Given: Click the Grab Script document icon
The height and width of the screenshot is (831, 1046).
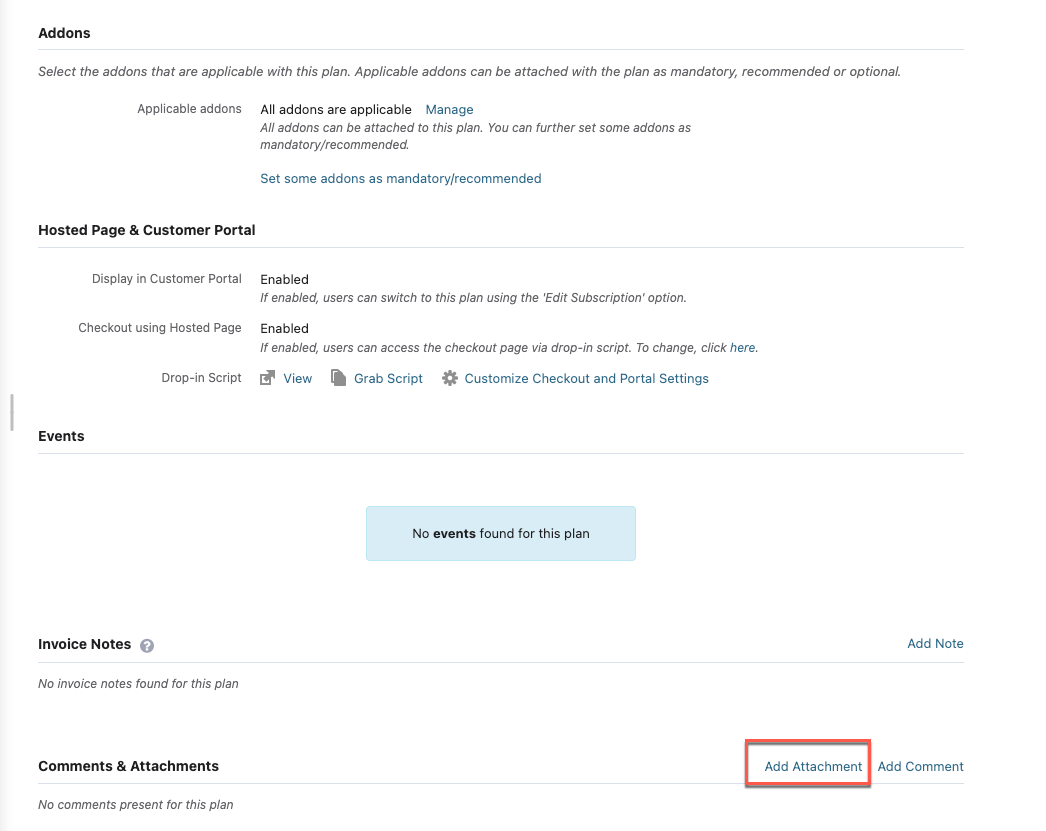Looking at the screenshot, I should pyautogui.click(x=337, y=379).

* * *

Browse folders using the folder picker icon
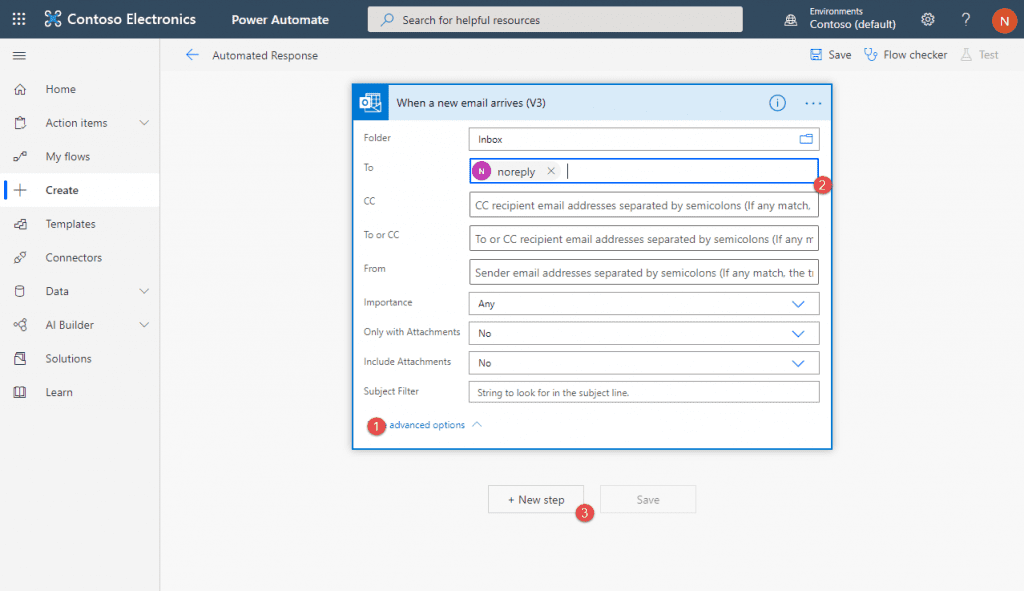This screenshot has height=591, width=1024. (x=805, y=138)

---

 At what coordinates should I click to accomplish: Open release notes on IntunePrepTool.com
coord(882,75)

◆ THE REQUEST ◆
Repeat the lines of the records verbatim, beginning with the line that contains "Given: Click the Grab Script document icon" and ending with the line that contains "Looking at the", both included. Leave the pictures out of your answer.

◆ RESULT OF THIS TASK ◆
Given: Click the Grab Script document icon
The height and width of the screenshot is (831, 1046).
Looking at the screenshot, I should pyautogui.click(x=337, y=379).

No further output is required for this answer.